Ps. she is not constipated at all and when her potty has caught the poo she's been very excited. She's not afraid of it she just can't actually figure out how to make her body do it.


----------



## NickyKB

we had this with my DS (but he was also intentionally holding as he didn't want to go on a potty). We ended up getting him to blow into a balloon whilst he was sitting on a potty as it uses the same muscles - had to teach him how to blow into a balloon first as well but it did seem to help.


----------



## seoj

Have you tried having her sit on the potty in her pull-up? We had to do that with our LO eventually- she was 3.5 when we really started to encourage potty training more though, she just had NO interest till then (no matter what lol)-- but poo was the toughy... she would sit and say "I can't- or - I don't know how". So I would put her in panties, she'd tell me she had to go, and we'd put her in a pullup, then sit ON the potty to go- then take it off, clean up and back in panties. 

Just a thought ;) She'll get there regardless though. WE went from sitting on the potty in the pullup, to sitting ON the pullup (drapping it over the potty chair) to eventually no pullup...


----------



## MindUtopia

My daughter is exactly the same. Just keep trying, sit next to her in a chair, have a snack, read books, do other activities, etc. I also found just being really reassuring when it came time for her to go helped, I'd encourage her to take deep breaths with me, let her squeeze my hand hard if she needs to, tell her it was okay, remind her she'd feel a lot better after. That's helped a lot. Oddly, the thing that's helped the most is she realised that it's pretty funny when poo plops out into the toilet and she likes to watch it! It's really gross, but it's helped her get over her anxiety about going in the toilet. She has always found doing a poo uncomfortable/painful (even though her poos are soft and she's not constipated). It's been like that since she was a baby.
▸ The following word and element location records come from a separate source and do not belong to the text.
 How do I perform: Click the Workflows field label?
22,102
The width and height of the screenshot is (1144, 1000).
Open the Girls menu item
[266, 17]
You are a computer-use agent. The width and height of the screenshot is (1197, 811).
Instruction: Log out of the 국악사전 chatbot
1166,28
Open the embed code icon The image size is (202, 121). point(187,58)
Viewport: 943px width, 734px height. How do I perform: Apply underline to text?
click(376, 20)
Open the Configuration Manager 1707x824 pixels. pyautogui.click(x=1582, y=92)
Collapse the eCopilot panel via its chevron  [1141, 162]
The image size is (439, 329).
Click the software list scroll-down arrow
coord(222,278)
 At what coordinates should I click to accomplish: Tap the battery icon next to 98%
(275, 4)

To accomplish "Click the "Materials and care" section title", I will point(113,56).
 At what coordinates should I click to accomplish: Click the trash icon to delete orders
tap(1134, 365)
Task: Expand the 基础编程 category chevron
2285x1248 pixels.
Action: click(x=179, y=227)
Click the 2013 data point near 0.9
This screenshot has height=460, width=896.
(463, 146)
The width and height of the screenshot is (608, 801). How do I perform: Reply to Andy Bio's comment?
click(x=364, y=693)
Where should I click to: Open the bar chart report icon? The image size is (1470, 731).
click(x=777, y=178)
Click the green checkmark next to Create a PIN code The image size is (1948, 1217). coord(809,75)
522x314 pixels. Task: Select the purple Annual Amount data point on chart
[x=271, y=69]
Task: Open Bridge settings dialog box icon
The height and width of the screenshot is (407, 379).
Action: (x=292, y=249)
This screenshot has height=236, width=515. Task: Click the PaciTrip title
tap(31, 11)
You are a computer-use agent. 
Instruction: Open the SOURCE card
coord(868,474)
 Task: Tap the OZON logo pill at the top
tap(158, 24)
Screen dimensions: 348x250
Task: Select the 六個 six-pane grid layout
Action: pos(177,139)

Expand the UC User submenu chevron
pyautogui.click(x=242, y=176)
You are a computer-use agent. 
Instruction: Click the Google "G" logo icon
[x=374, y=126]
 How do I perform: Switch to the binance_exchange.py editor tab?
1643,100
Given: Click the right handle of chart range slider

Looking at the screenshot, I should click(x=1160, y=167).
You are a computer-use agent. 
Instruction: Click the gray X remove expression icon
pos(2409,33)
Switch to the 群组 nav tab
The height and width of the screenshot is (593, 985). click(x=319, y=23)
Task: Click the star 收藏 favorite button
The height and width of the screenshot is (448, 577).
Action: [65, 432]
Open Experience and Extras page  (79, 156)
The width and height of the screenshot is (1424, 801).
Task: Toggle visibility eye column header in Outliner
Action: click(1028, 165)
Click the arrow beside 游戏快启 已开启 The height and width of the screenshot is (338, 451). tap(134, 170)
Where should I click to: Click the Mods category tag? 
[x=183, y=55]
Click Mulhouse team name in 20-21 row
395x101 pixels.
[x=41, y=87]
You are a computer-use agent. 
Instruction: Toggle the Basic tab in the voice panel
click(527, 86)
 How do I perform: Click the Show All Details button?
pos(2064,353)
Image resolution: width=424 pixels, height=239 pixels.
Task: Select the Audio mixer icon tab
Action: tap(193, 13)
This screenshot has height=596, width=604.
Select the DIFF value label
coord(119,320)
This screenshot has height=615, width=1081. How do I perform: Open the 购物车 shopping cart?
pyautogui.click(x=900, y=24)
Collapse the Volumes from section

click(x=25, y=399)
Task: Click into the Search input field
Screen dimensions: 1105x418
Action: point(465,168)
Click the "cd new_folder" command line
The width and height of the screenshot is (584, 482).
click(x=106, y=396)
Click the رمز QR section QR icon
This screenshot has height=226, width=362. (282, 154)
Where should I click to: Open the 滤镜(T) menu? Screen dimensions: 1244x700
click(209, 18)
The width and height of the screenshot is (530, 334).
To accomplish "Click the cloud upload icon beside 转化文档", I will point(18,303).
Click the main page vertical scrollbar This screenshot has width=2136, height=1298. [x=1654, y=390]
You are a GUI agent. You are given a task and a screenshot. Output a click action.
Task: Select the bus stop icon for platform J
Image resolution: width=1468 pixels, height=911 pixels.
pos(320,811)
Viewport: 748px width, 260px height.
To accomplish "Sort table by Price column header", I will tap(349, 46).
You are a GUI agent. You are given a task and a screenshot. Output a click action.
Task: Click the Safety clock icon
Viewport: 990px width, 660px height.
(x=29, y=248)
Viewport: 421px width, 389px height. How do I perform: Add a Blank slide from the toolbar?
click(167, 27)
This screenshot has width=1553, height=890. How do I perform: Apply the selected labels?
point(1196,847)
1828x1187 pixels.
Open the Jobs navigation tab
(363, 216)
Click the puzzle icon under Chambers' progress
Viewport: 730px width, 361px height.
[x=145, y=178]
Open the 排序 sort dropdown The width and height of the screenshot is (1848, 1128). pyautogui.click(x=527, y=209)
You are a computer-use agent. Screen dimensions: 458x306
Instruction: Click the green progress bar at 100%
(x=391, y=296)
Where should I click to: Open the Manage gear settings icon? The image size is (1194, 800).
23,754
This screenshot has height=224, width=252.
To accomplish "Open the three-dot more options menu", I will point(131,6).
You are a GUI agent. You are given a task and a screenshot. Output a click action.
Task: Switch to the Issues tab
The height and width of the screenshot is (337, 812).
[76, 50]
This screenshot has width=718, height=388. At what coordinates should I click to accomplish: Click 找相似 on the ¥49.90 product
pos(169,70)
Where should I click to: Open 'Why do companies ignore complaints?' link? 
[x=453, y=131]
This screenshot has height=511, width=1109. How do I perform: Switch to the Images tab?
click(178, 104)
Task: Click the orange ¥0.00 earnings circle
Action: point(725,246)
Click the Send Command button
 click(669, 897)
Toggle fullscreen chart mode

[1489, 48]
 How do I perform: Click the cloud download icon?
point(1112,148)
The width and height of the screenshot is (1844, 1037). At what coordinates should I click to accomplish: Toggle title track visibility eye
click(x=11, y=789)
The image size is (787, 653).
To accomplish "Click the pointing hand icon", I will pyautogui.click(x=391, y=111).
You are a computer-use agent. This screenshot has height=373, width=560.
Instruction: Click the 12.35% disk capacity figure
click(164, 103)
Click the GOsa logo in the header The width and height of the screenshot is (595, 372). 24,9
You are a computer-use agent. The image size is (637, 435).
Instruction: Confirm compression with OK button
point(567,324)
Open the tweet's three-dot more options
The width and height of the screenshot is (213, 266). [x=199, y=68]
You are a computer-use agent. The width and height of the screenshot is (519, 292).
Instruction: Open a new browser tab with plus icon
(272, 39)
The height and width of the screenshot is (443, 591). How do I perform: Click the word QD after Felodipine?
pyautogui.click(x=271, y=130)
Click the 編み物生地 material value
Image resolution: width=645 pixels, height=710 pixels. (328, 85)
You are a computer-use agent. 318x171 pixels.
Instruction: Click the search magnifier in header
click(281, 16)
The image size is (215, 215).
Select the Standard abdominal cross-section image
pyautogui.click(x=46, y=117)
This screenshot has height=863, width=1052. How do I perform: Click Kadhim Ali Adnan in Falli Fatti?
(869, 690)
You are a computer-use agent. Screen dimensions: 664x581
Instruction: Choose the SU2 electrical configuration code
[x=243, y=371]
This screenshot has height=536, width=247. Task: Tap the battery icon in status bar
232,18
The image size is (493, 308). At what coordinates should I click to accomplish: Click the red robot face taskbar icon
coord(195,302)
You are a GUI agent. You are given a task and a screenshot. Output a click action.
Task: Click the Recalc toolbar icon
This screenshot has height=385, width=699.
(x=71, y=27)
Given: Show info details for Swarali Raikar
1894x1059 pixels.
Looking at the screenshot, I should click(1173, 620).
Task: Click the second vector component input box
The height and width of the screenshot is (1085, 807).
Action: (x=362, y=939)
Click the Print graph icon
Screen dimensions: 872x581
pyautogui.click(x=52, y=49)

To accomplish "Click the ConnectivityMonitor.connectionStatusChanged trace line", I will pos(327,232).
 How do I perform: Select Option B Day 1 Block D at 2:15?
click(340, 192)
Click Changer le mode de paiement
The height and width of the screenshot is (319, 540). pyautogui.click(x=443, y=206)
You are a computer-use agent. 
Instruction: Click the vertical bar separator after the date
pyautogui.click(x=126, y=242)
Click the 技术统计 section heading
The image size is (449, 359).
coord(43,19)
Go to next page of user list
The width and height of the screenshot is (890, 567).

Even in a nappy, it's a bit of an ordeal. She definitely does hold it and won't go in public or at nursery. I've just tried to be encouraging, keep trying (if she won't go, then we take a break and try again later when she shows signs), distract her and try to make it funny when it does happen. It's helped and it's getting easier. She's been potty trained for about 2 months now.


----------



## MrsPear

We didn't crack pooing until several weeks after weeing. I decided to just totally relax about it and give her the nappy back when she needed a poo. Sure enough after a few weeks, she just "got it". X


----------



## Wilsey

My son still asks for a nappy to do his poos. When he asks I just offer the toilet or nappy and he always chooses nappy. To be honest, it's easier for me at the moment so I don't fight him on it. And, I really don't want him to get anxiety around it and get constipated!


----------